“How culture is made” tells four stories spanning centuries that show how creative collectives have shaped the world — from the Royal Society to Dischord Records to the Guerrilla Girls to my own journey to the metalabel concept.

I won’t regurgitate the piece here, but its main takeaways are three observations about culture creation:

1) Culture isn’t made overnight — it’s created over time and through dialogue.

2) Cultures and subcultures aren’t created through a single moment, they’re created through a catalog of activity.

3) Cultural shifts are often outcomes of collective effort.

Since Ideaspace readers have been with me on the Metalabel journey since the start of the year, I want to go deeper into the thinking behind these realizations.

Culture labels V1

The metalabel idea was born out of a sense of loneliness I felt while pursuing the Creator Economy trap of producing high volumes of content in an attempt to be noticed. As “How culture is made” details, these feelings inspired me to explore forms of collective creation. Those explorations became an essay called “Culture Labels V1” that I never published, but shared privately with creative friends and that organically led to the creation of Metalabel.

I recently re-read that original essay and found several sections that feel especially relevant eighteen months later. (If you’d like to read the entire original first draft, I’m making that raw Google Doc publicly available here.)

In my original draft I theorized that until recently there have been three distinct eras of cultural production:

– Family culture era: Dawn of human history until now. Culture is largely defined by the patriarch and the ancestors of a family. The family’s rules must be followed and justice is handled internally. The family era remains powerful, but began to decline with the growth of individualism somewhere around 1000 AD.

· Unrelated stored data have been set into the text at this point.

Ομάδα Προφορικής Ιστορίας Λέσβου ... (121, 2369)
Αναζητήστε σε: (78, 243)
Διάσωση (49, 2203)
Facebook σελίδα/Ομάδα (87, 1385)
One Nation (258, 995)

– Religious culture era: Since early humanity, spiritual and metaphysical ideas have guided human cultures. But during the medieval eras the church influenced all aspects of human behavior, from sex to whom you could marry to rising individualism. The church remains a powerful institution for influencing human culture.

– Market culture era: From the dawn of capitalism to today, markets have been the increasingly primary means of setting, reinforcing, and changing culture. In the market era, culture is shaped by what gets sold and how it gets sold, though the outcomes are largely defined by who owns the markets and the amounts of capital behind them.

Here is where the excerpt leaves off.